#### [REQUIRED ACTION]
Recast the entries from the line containing "The width and" up to and including the line containing "x-tick-label: Dec-00 is" as a Markdown table with the columns Row and Line, skipping blank lines.

#### [SOURCE RECORDS]
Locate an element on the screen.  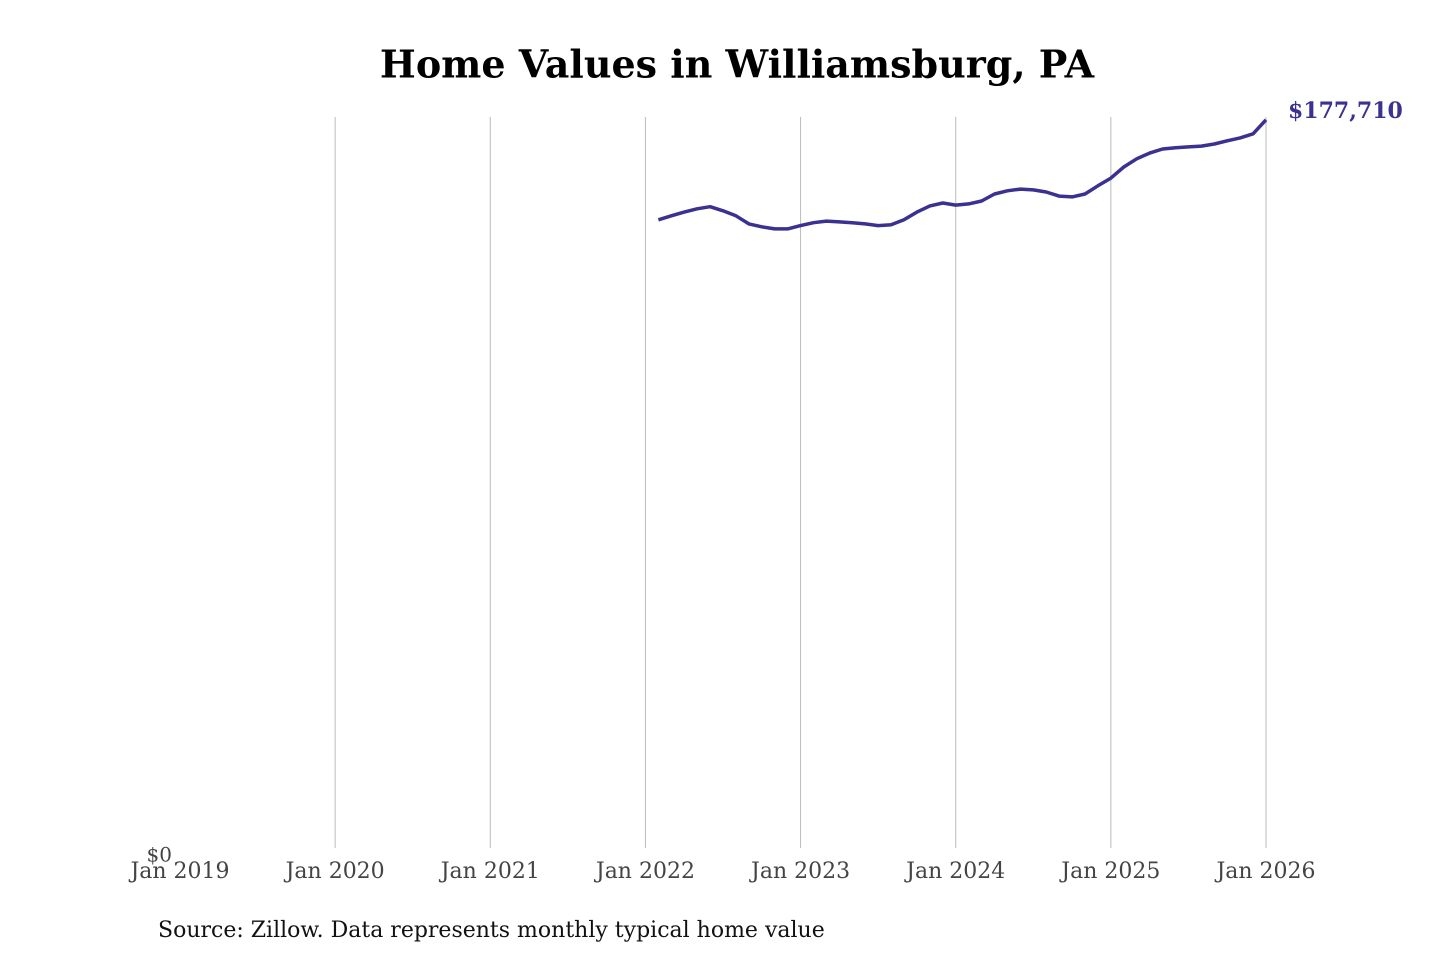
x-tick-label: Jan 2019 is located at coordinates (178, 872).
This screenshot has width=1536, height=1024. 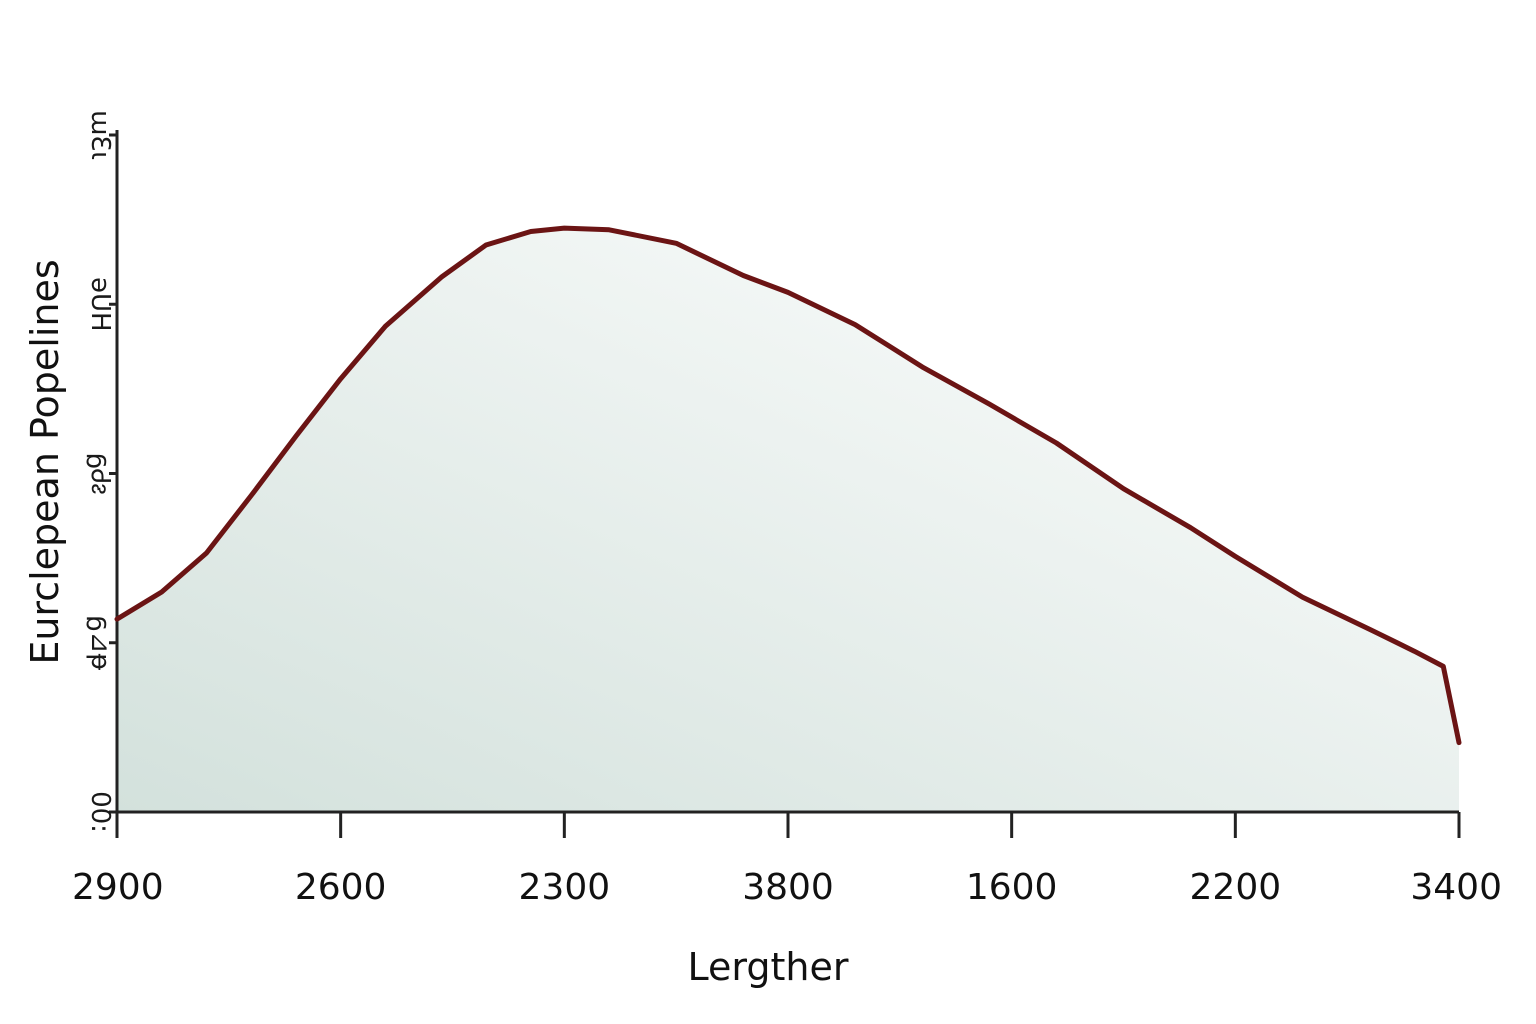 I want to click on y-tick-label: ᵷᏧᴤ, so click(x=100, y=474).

---

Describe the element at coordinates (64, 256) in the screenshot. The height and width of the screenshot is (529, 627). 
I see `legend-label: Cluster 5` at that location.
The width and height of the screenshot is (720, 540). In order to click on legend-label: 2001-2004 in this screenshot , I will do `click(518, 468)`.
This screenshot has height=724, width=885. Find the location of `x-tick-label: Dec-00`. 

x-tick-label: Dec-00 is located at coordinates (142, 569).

==

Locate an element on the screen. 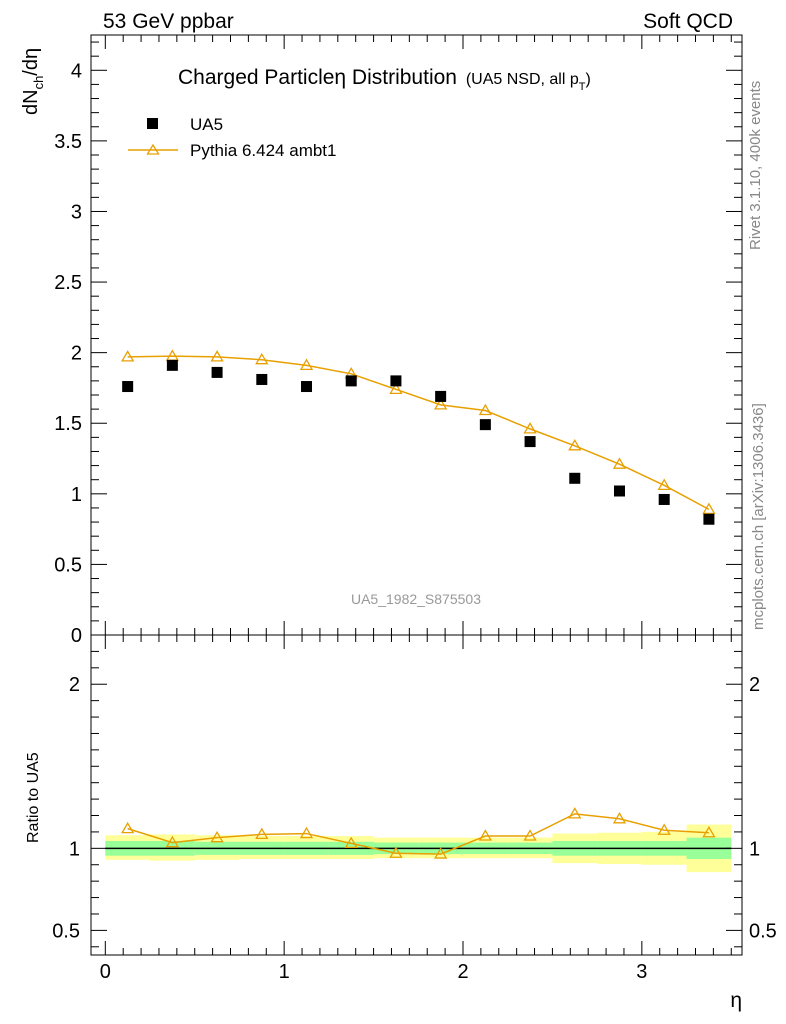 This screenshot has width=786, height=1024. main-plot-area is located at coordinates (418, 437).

#### [WRITTEN REPLY]
| Row | Line |
|---|---|
| 1 | The width and height of the screenshot is (720, 540). In order to click on legend-label: 2001-2004 in this screenshot , I will do `click(518, 468)`. |
| 2 | This screenshot has height=724, width=885. Find the location of `x-tick-label: Dec-00`.  |
| 3 | x-tick-label: Dec-00 is located at coordinates (142, 569). |